**PROMPT:** Rewrite each of the entries below with "selected" switched to "highlighted" and every other word left as it is. Leave the pictures out of your version.

**DATA FOR THIS EXERCISE:**
--- begin ---
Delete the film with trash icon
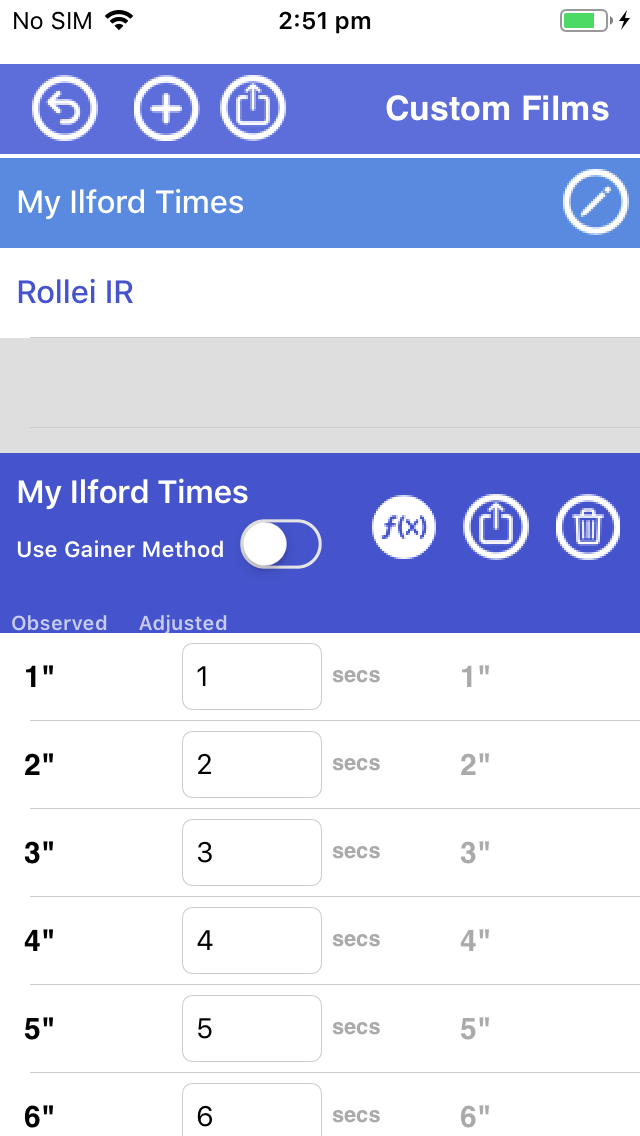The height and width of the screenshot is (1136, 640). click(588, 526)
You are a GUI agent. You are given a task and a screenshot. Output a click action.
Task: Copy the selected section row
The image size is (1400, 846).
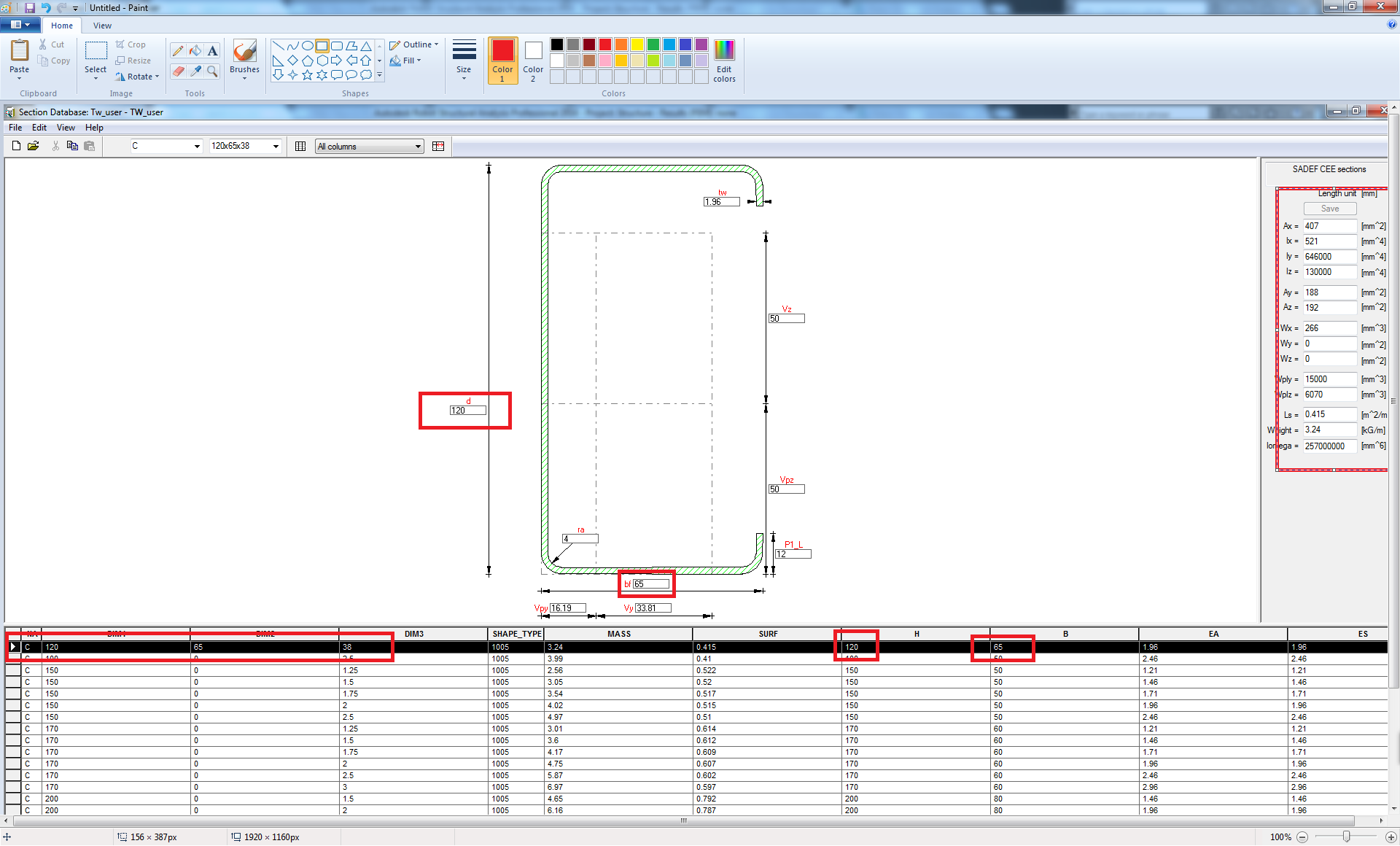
--- end ---
**THE RESULT:**
Delete the film with trash icon
The height and width of the screenshot is (1136, 640). click(588, 526)
You are a GUI agent. You are given a task and a screenshot. Output a click action.
Task: Copy the highlighted section row
The image size is (1400, 846).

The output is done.